Article de Sr Thérèse-Marie Dujardin dans le bulletin des Soeurs des Campagnes "Portes Ouvertes", n°72, 2011.
Sœur Marie-Françoise Clavel (18 octobre 1938 - 21 septembre 2010)
Sa famille :
Marie-Françoise est née au Villaret en Lozère. Ses parents étaient agriculteurs. Elle avait quatre frères et deux sœurs, dont l’une est décédée enfant (vers 5-6 ans ?). L’un de ses frères est prêtre « Fidei Donum » au Pérou.
En pension dès l’âge de six ans, elle est revenue travailler à la ferme tout de suite après l’école primaire. Très tôt, sa maman lui donna la responsabilité de l’intendance de la maison. Pendant ce temps elle a suivi des cours par correspondance et quelques stages de culture générale à la ville voisine et fait connaissance de la JOCF ; ce fut l’occasion pour elle d’une découverte du Christ. Elle n’a pas continué dans ce Mouvement ; voici ce qu’elle raconte : « Qu’un jour, en faisant la cuisine, elle a éprouvé la présence du Seigneur avec cet appel : Tu seras à moi, et à moi pour toujours. » Depuis ce jour, dit-elle, l’Amour du Christ fut plus fort que tout autre amour. Et elle s’engage dans la JACF.
C’est le 7 octobre 1961 qu’elle entre au Postulat des Sœurs des Campagnes.
Son parcours dans la Congrégation :
Après sa première Profession, le 2 octobre 1963, elle est envoyée à St Martin s/Ouanne pendant une année, puis à St Augustin de 1964 à 1968 et réside ensuite à Lumigny de 1968 à 1975.
Là, elle s’engage fortement auprès des jeunes avec le MRJC et d’autres organismes pour les jeunes en difficulté. Elle n’hésite pas à les rencontrer dans leurs divers lieux où ils se retrouvaient. Années difficiles où les orientations du Mouvement n’étaient pas toujours claires, mais elle voulait faire confiance aux jeunes, organisant rencontres et camps avec eux. Pour cela, elle passa le BAFA, puis le DEA.
En 1975-76, elle fait l’année d’étude au Studium de Toulouse et réside à Brax ; Je me souviens d’une remarque de Sr Claire, qui aidait les étudiantes dans la rédaction de leur travail : « Alors que Sr Marie-Françoise n’a pas fait d’études longues, c’est elle qui exprime le mieux ce qu’elle découvre de la théologie ; elle est profonde… »
Après cette année, elle retourne à Lumigny, toujours engagée avec les jeunes.
De 1980 à 1981, elle passe une année à Lombreuil, puis arrive en septembre 1981 à St Saturnin, où elle restera jusqu’en septembre 1998. C’est là que, personnellement, je l’ai vraiment connue.

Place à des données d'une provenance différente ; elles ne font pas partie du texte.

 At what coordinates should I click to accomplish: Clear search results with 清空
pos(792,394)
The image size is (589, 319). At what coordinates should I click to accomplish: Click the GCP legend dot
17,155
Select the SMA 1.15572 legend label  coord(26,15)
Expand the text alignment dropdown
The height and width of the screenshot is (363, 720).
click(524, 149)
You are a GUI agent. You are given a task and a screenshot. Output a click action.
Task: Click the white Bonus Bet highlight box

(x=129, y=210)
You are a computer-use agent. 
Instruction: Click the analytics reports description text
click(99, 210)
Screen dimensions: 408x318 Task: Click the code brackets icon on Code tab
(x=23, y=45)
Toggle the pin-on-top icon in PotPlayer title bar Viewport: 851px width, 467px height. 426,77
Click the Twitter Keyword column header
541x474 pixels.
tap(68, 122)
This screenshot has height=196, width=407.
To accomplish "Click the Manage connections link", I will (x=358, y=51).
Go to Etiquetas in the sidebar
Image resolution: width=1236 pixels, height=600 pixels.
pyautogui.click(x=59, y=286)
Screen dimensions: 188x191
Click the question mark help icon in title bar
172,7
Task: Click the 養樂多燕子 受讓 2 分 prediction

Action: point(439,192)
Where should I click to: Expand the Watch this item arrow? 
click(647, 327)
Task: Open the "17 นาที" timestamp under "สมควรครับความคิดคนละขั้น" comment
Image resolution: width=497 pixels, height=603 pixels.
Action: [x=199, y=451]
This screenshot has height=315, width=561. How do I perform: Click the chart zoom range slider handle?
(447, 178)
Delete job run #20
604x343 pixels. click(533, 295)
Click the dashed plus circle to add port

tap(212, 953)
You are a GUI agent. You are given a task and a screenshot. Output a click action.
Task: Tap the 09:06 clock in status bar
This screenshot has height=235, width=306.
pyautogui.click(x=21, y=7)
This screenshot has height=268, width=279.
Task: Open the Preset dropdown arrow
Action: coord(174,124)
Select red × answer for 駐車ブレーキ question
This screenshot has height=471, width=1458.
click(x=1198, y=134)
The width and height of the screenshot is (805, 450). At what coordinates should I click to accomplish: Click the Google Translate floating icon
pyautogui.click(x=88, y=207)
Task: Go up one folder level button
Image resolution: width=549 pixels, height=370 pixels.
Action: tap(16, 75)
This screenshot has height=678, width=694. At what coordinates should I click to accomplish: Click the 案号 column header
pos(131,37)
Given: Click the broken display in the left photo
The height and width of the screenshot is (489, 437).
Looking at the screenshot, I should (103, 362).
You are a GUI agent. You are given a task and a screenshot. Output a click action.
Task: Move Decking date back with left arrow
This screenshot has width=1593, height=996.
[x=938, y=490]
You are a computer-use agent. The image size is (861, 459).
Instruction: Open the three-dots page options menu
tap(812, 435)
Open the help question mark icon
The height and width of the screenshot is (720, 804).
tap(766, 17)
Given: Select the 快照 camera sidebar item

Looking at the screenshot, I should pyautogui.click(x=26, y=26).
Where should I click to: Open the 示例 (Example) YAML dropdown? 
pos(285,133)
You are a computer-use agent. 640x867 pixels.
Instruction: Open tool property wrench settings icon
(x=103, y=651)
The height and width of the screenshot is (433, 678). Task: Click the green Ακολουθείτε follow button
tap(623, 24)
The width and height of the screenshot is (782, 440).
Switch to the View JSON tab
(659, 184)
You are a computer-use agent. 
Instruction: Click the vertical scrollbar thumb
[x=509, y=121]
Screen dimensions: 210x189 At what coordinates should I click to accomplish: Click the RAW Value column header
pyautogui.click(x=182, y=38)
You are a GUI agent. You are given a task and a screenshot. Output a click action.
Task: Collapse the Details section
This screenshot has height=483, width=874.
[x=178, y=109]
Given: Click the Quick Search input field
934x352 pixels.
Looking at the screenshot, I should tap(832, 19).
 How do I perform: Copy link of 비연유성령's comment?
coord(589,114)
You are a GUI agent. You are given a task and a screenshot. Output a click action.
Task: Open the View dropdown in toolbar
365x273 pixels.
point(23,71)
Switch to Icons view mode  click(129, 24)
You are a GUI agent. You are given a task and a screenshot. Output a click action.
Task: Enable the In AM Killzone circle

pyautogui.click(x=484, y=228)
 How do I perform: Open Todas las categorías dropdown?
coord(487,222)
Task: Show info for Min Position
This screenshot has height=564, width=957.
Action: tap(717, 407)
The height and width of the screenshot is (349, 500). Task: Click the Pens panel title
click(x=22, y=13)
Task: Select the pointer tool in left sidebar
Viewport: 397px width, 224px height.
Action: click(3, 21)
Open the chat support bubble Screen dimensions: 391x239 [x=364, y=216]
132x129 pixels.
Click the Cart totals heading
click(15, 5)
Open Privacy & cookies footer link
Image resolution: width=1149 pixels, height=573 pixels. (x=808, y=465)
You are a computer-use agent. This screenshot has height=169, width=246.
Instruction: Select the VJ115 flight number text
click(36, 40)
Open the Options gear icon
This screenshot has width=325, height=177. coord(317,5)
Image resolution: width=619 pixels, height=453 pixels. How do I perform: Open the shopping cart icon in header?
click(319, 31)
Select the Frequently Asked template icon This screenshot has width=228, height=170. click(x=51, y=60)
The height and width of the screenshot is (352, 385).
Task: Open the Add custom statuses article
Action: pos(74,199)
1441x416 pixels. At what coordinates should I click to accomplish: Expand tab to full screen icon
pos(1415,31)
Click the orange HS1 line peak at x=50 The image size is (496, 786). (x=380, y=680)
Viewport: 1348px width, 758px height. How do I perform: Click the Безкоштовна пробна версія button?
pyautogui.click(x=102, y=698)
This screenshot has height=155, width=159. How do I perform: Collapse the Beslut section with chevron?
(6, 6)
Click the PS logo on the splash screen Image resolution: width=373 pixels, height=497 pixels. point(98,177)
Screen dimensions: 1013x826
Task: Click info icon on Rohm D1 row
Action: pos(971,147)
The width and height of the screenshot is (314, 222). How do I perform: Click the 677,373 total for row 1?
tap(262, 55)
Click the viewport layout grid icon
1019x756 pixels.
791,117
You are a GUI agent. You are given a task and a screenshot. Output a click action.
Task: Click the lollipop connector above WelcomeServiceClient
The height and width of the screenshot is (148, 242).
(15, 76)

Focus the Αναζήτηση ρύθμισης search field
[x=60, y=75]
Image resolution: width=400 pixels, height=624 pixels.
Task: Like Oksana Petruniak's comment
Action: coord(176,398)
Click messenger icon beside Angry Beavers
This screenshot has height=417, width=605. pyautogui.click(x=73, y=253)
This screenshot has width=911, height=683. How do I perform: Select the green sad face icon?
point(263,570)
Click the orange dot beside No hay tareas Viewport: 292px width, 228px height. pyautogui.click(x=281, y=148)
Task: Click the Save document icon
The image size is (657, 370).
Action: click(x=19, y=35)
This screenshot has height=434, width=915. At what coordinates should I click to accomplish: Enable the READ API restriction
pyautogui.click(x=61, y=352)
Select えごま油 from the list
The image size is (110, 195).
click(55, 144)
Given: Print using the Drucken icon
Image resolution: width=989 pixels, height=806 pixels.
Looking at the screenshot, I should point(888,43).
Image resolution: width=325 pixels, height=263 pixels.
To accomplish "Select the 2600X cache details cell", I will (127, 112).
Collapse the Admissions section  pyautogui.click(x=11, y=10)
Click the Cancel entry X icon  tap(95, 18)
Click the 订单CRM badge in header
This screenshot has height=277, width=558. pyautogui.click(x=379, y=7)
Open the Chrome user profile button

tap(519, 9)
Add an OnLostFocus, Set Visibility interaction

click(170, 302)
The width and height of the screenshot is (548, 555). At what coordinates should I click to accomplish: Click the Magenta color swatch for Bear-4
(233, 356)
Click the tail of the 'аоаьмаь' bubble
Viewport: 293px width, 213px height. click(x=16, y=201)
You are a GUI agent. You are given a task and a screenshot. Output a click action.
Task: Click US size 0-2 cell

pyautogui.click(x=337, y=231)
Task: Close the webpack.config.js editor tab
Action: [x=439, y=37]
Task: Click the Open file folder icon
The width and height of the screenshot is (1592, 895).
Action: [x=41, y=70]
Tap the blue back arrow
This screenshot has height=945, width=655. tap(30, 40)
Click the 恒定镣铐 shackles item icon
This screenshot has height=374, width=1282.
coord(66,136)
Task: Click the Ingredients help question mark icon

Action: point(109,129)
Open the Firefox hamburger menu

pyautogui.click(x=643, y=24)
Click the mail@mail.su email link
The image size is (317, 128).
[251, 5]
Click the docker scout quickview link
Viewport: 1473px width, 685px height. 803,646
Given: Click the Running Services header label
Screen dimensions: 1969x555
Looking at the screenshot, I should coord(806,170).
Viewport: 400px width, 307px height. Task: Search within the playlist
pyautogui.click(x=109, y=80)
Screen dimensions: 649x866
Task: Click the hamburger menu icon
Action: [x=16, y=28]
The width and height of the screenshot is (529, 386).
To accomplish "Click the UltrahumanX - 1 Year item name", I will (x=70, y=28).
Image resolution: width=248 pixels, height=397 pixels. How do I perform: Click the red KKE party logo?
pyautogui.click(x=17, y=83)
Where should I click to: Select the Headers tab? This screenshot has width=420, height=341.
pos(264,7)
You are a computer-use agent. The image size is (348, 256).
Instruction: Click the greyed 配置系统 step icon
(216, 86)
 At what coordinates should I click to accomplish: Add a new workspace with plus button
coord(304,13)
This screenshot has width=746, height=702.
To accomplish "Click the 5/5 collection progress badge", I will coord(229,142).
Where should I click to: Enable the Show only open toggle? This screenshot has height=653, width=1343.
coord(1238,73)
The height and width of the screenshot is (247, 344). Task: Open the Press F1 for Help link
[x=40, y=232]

Elle a eu au début une certaine difficulté à s’adapter. Elle a commencé à chercher du travail comme Aide-Ménagère, puis est entrée à l’ADMR où elle appréciait les rencontres avec les collègues et les journées de formation.
Et puis son souci des jeunes ne l’a pas quittée. Beaucoup de jeunes adultes aujourd’hui sont prêts à en témoigner.
De santé fragile, elle a subit pendant ces années là, deux opérations : fibrome et thyroïde, qui la laissa sans voix pendant quelques temps. Il s’en est suivi des périodes de dépression comme elle le dit dans sa « Radioscopie » de Chronique n° 228 de septembre 2004.
Liens avec sa famille :
Très attachée à sa Lozère natale, elle nous emmena, les cinq Sœurs du Prieuré, dans sa famille pendant trois jours. Elle nous fit découvrir l’élevage de brebis de son frère : le lait est récolté pour le fromage, un autre de ses frères travaillait dans l’une des raffinerie du Roquefort.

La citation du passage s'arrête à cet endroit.